35 En conséquence, l’objectif poursuivi par la directive 2001/29 serait inévitablement compromis si la notion de communication au public pouvait être entendue par différents États membres comme comprenant davantage d’opérations que celles visées à l’article 3, paragraphe 1, de cette directive.


36 Certes, le considérant 7 de ladite directive fait état de ce que cette dernière n’a pas pour objectif de supprimer ou de prévenir les disparités qui ne portent pas atteinte au fonctionnement du marché intérieur. Néanmoins, il doit être constaté que, si les États membres devaient se voir reconnaître la faculté de prévoir que la notion de communication au public comprend davantage d’opérations que celles visées à l’article 3, paragraphe 1, de la même directive, il en résulterait nécessairement une atteinte au fonctionnement du marché intérieur.

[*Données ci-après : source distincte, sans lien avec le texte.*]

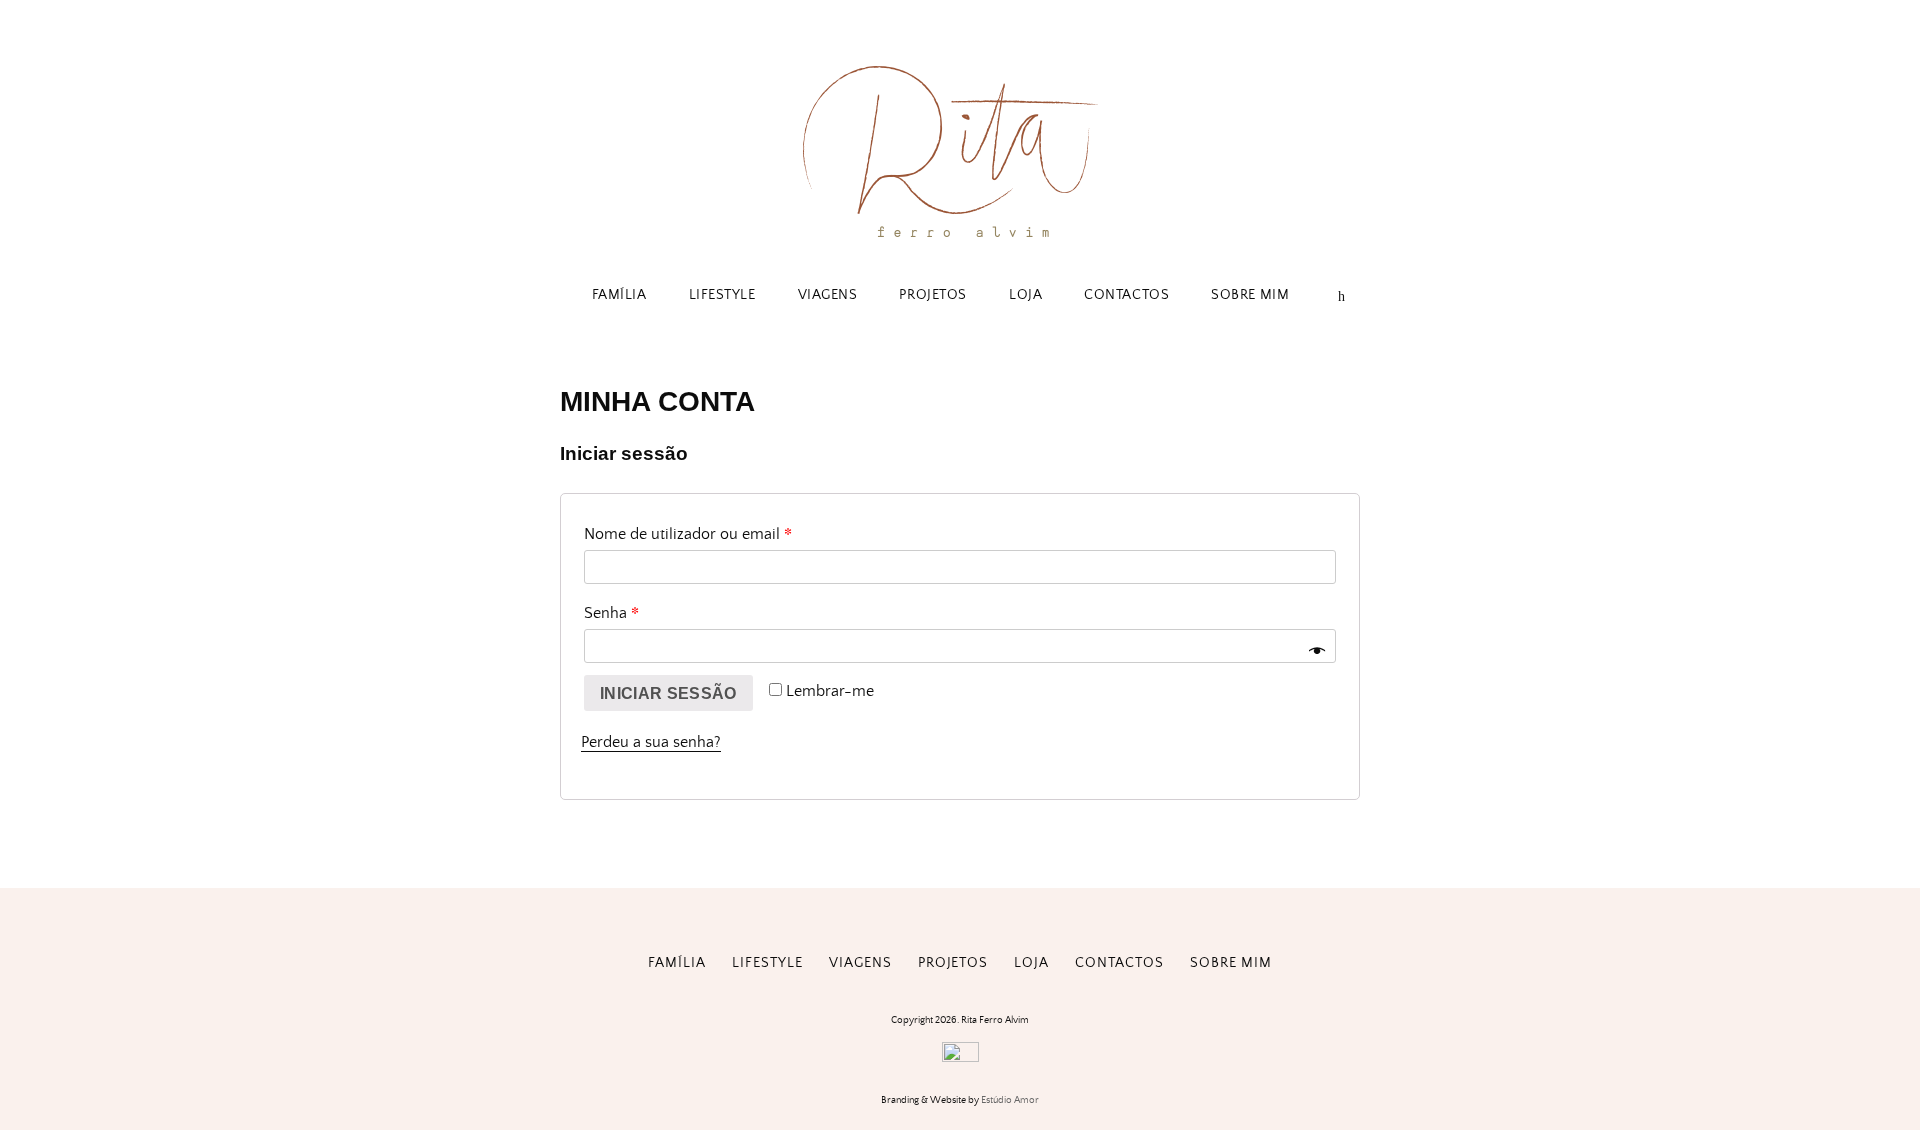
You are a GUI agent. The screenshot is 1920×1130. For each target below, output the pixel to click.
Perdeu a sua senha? (651, 742)
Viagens (828, 295)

37 Il s’ensuit que l’article 3, paragraphe 1, de la directive 2001/29 ne saurait être entendu comme permettant aux États membres de protéger plus amplement les titulaires d’un droit d’auteur en prévoyant que la notion de communication au public comprend davantage d’opérations que celles visées à cette disposition


La décision


Par ces motifs, la Cour (quatrième chambre) dit pour droit:


1) L’article 3, paragraphe 1, de la directive 2001/29/CE du Parlement européen et du Conseil, du 22 mai 2001, sur l’harmonisation de certains aspects du droit d’auteur et des droits voisins dans la société de l’information, doit être interprété en ce sens que ne constitue pas un acte de communication au public, tel que visé à cette disposition, la fourniture sur un site Internet de liens cliquables vers des œuvres librement disponibles sur un autre site Internet.


2) L’article 3, paragraphe 1, de la directive 2001/29 doit être interprété en ce sens qu’il s’oppose à ce qu’un État membre puisse protéger plus amplement les titulaires d’un droit d’auteur en prévoyant que la notion de communication au public comprend davantage d’opérations que celles visées à cette disposition.